### What this task involves:
Only the count should appear in your answer: how many lines of the data below contain the word "agent"?

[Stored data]

Start of Block

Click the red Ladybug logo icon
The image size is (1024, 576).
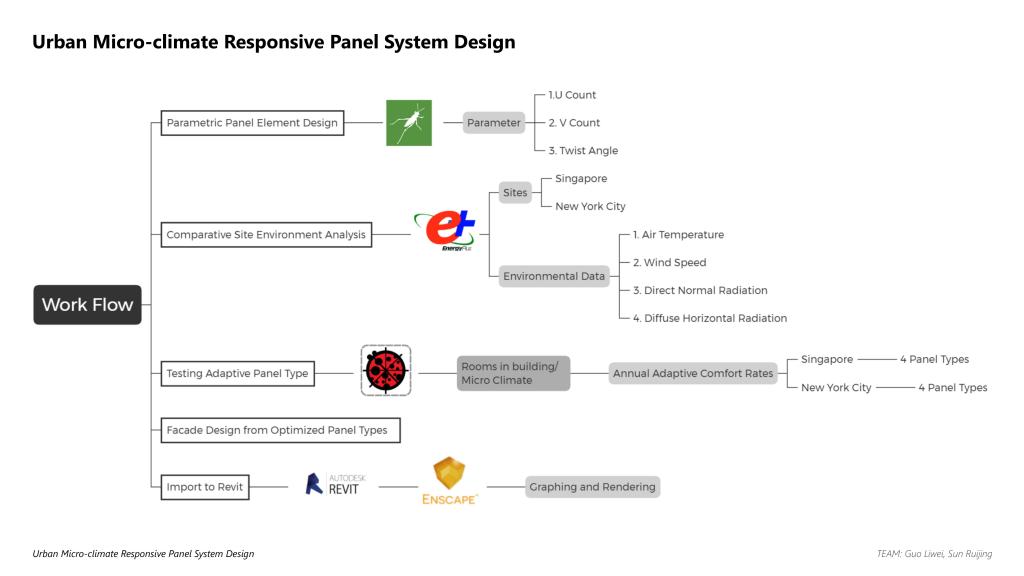(x=386, y=371)
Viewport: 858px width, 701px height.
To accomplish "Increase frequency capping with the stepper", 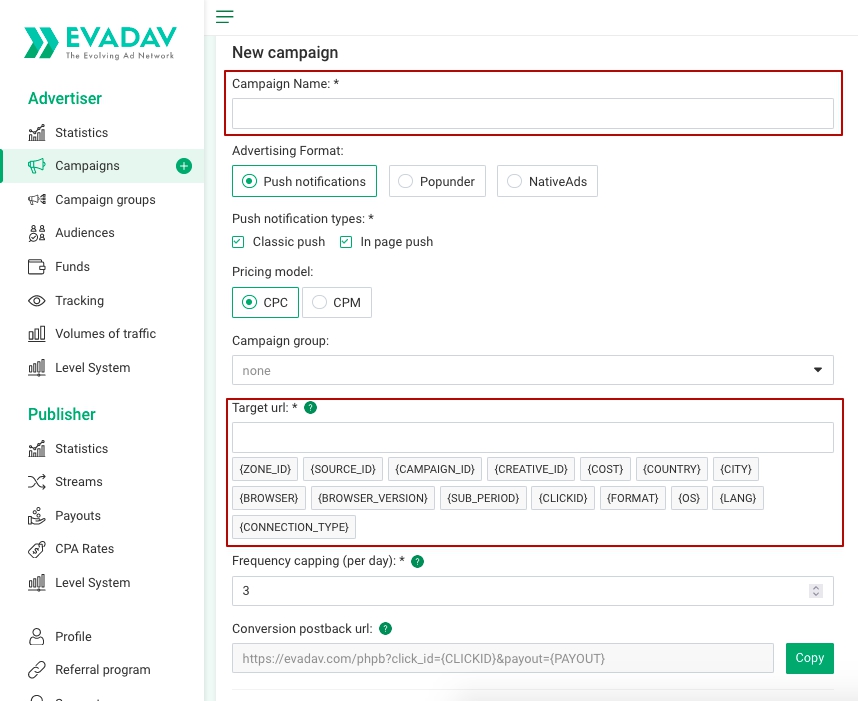I will click(815, 587).
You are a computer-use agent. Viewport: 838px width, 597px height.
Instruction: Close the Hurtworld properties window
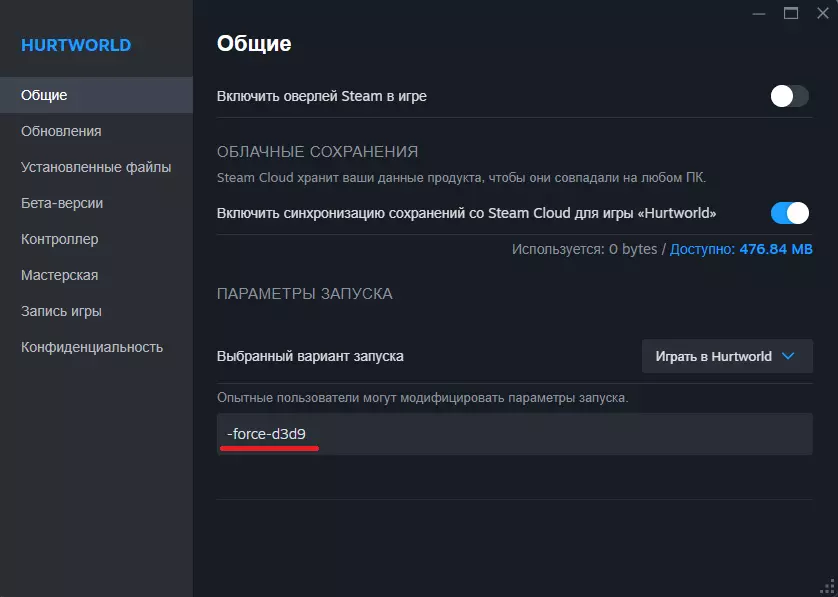[823, 13]
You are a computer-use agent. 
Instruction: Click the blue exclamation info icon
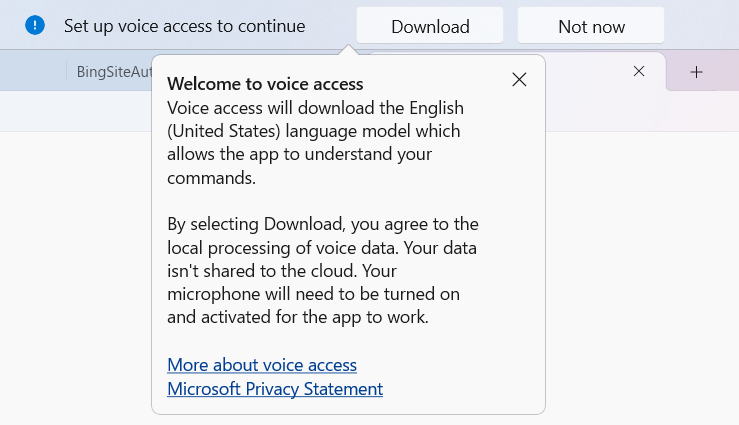pos(35,25)
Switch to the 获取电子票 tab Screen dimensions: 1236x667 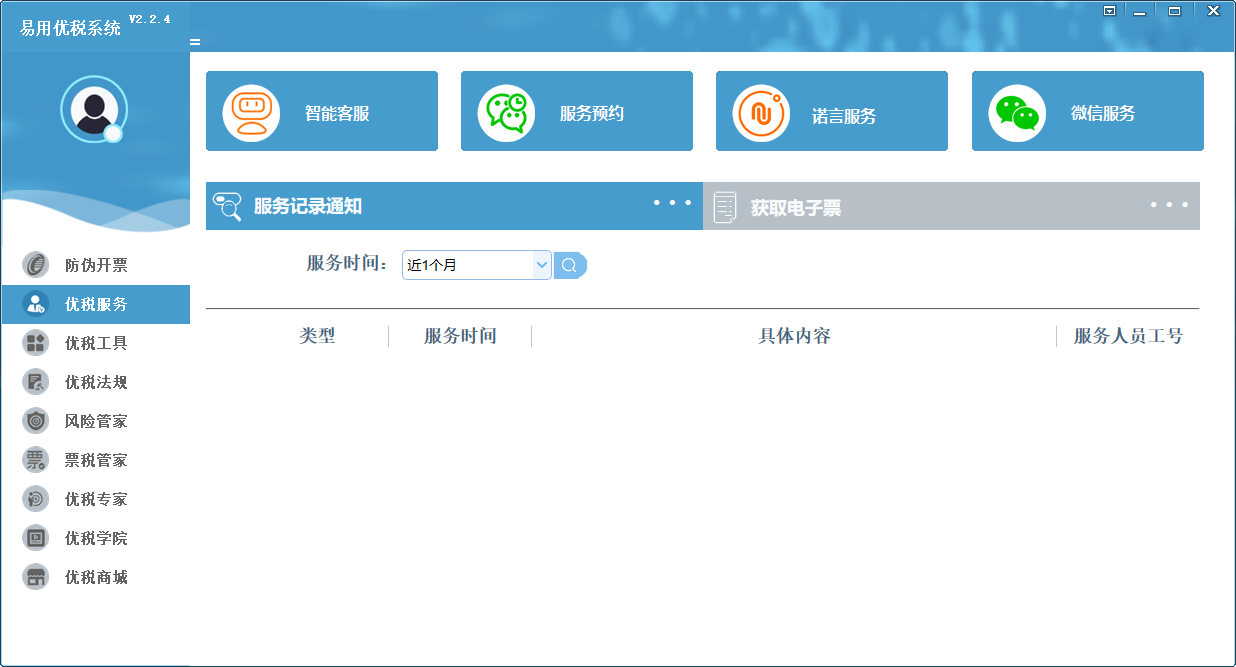pyautogui.click(x=795, y=207)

End of Block

### Answer to this problem:
2